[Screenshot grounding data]
——————————

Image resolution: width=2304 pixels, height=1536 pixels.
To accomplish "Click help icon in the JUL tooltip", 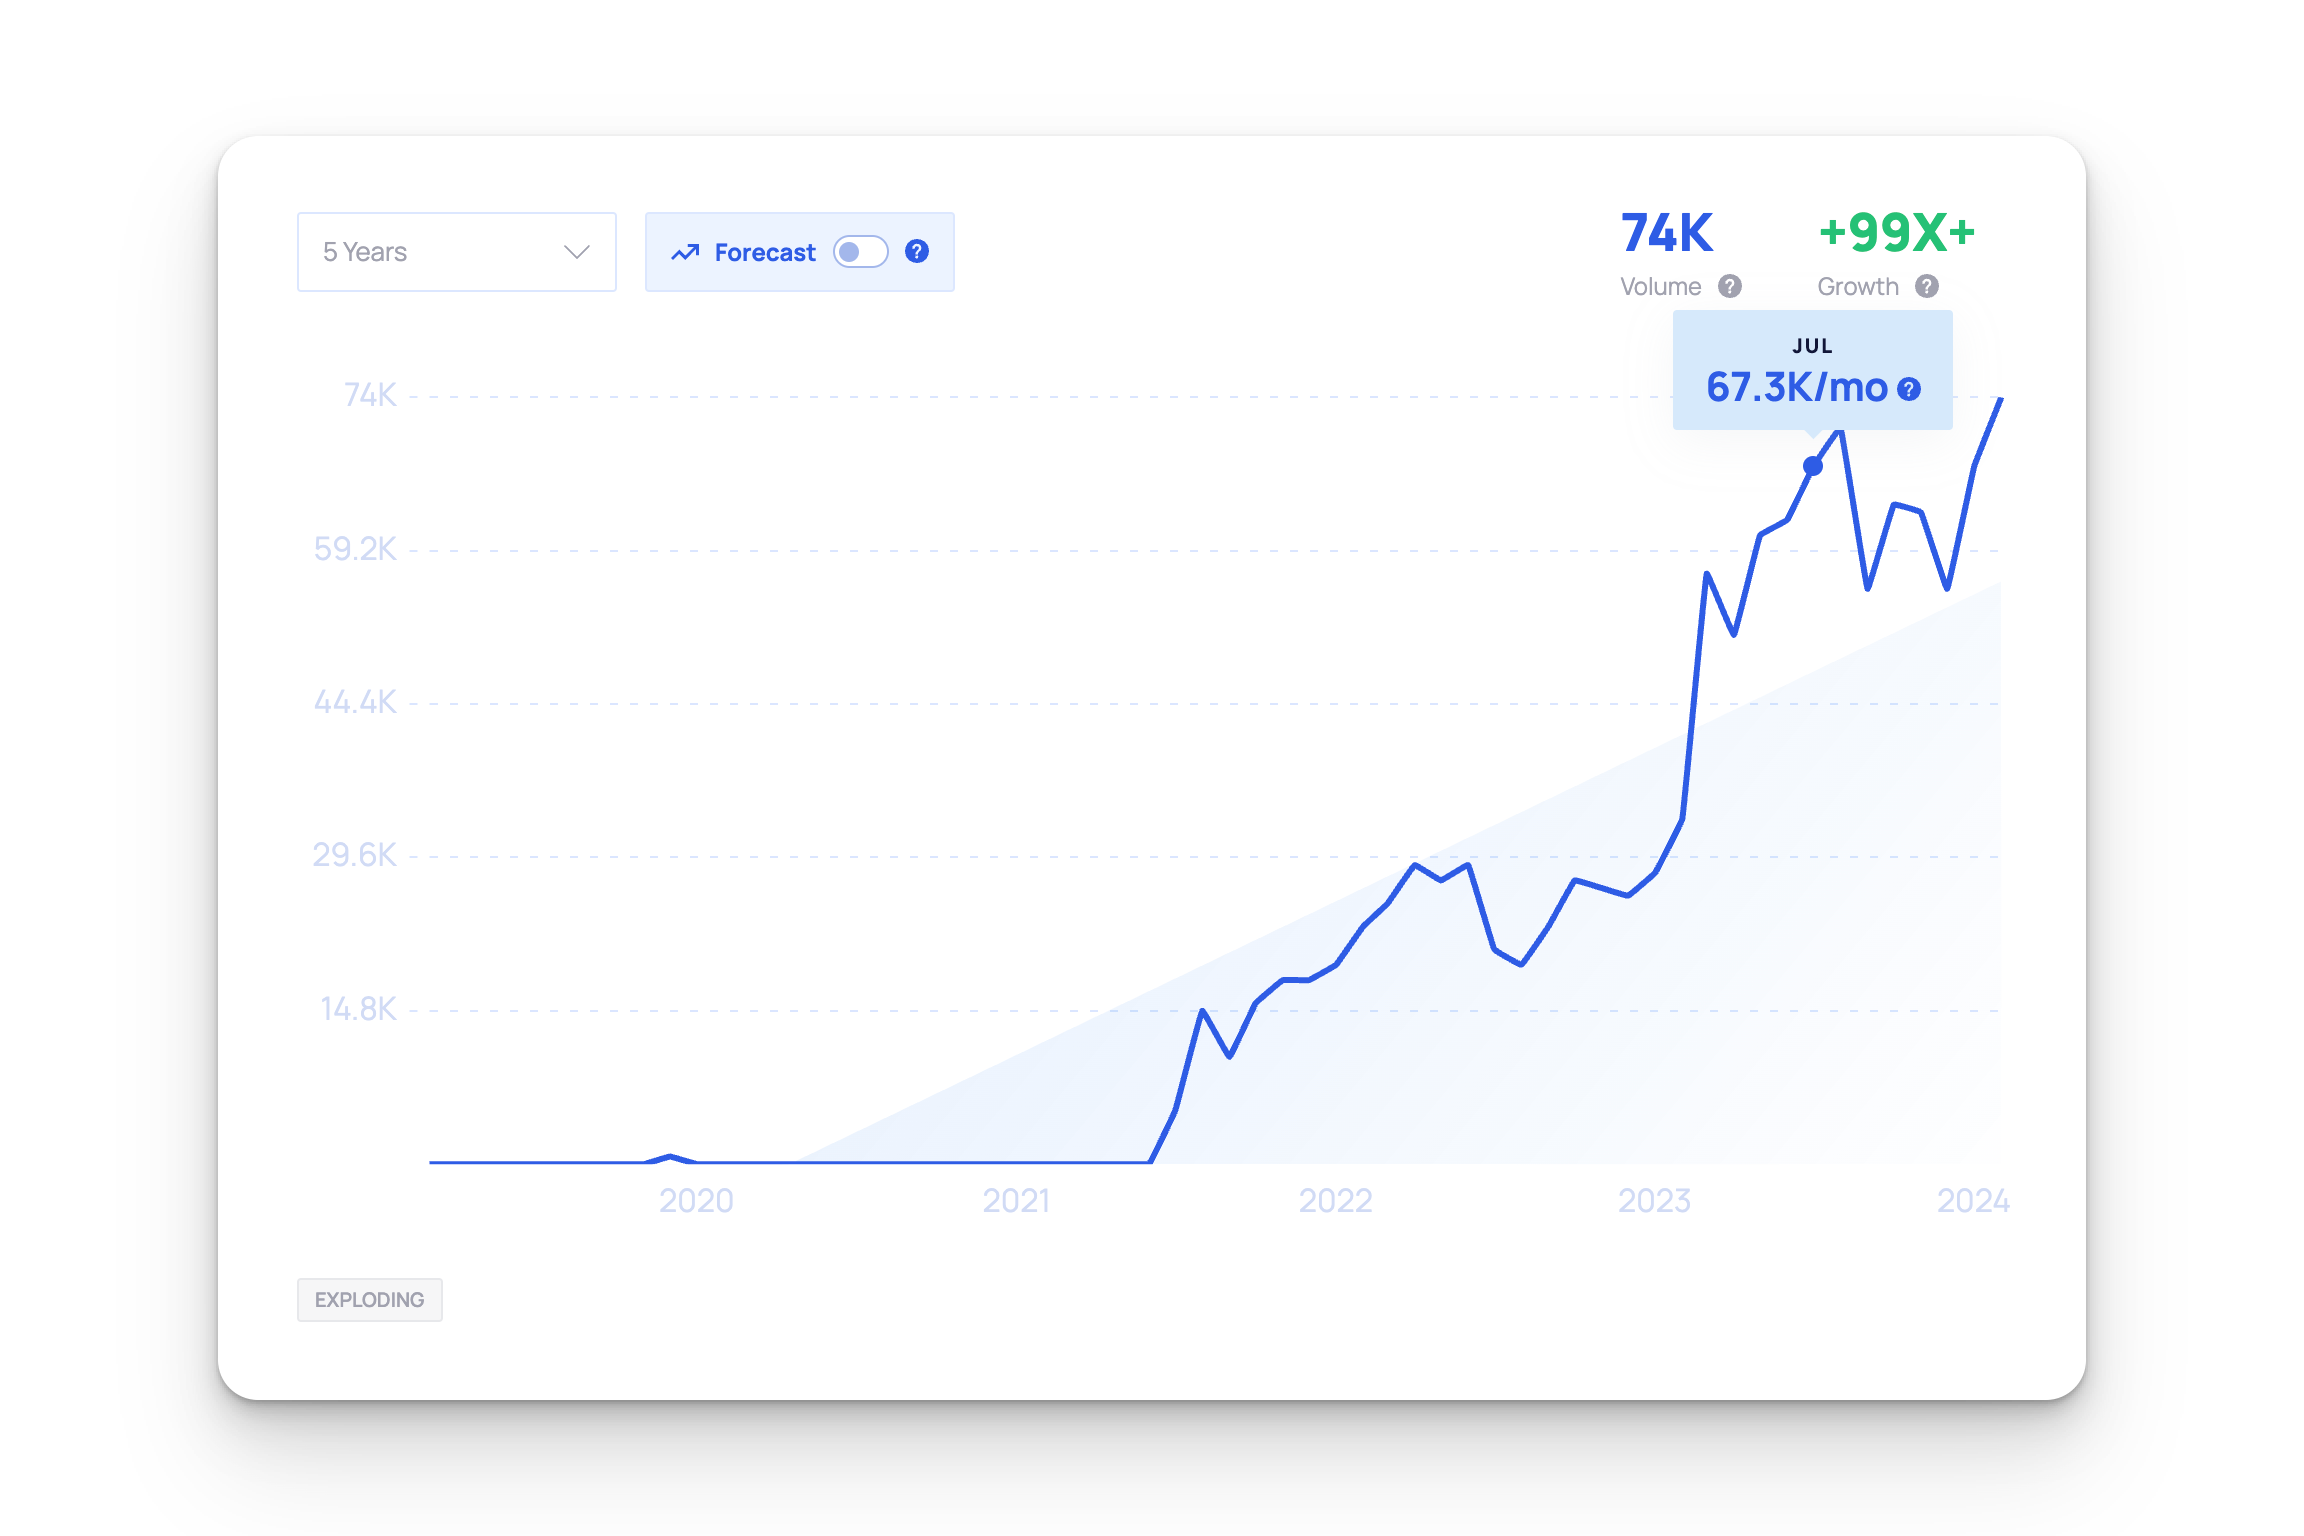I will [x=1909, y=389].
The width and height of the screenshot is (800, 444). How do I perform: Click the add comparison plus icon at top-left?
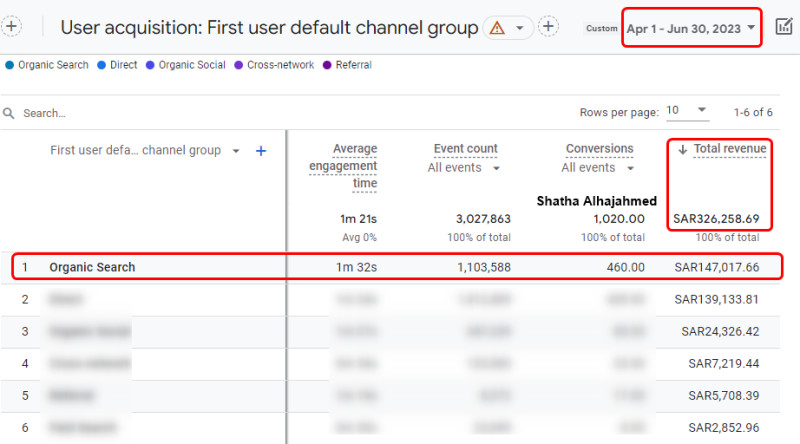tap(13, 27)
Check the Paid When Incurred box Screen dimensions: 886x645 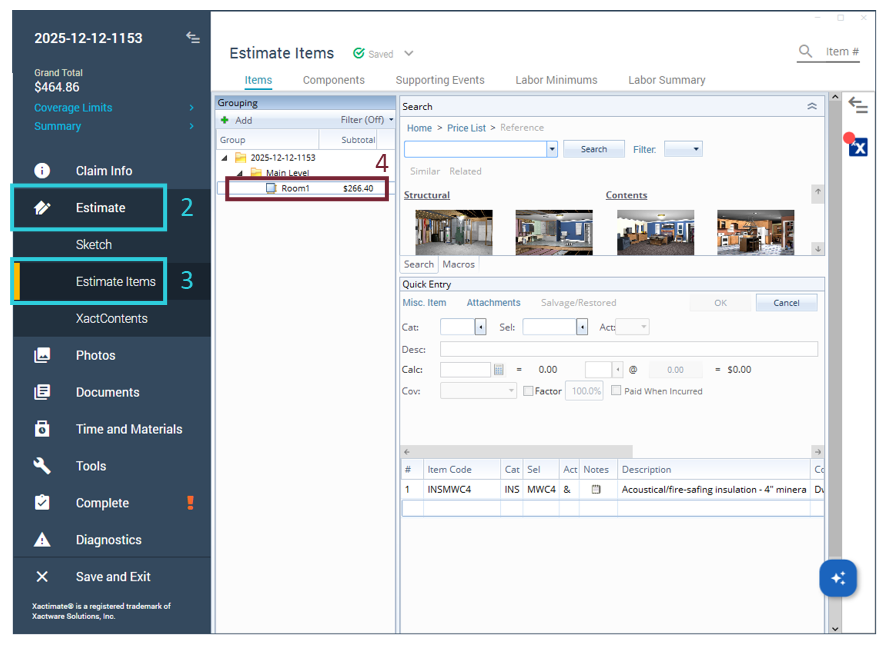click(x=616, y=391)
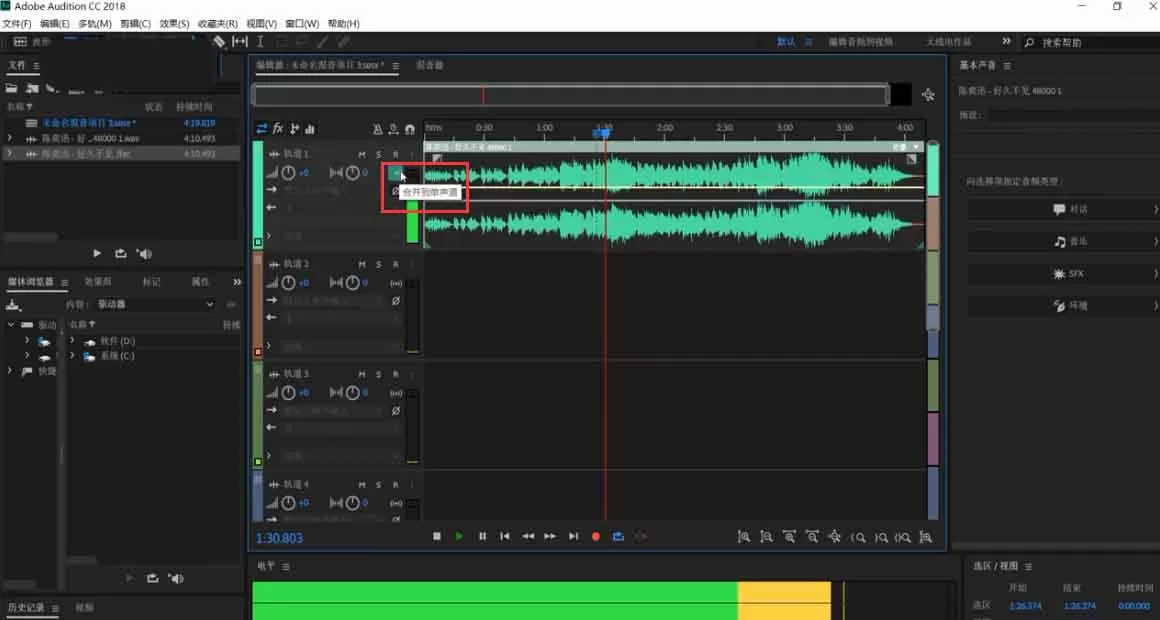Stop playback with the square Stop button
The width and height of the screenshot is (1160, 620).
coord(436,536)
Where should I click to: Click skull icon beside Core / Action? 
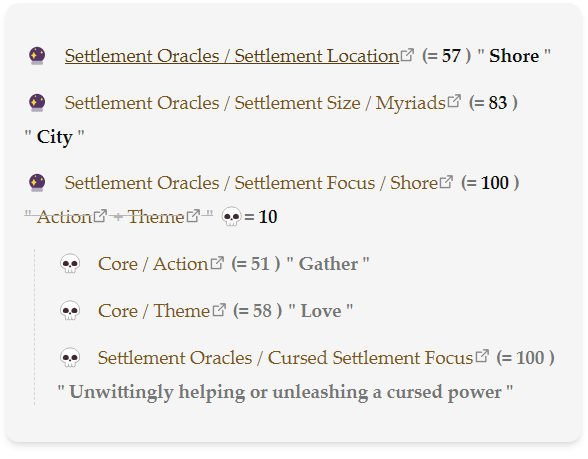[70, 264]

——————————

■ The problem:
Each line from the one with "Where should I" through the final line of the records must be copied exactly, with no pictures and no additional lines.

■ Finished task:
Where should I click to: Click skull icon beside Core / Action? 
[70, 264]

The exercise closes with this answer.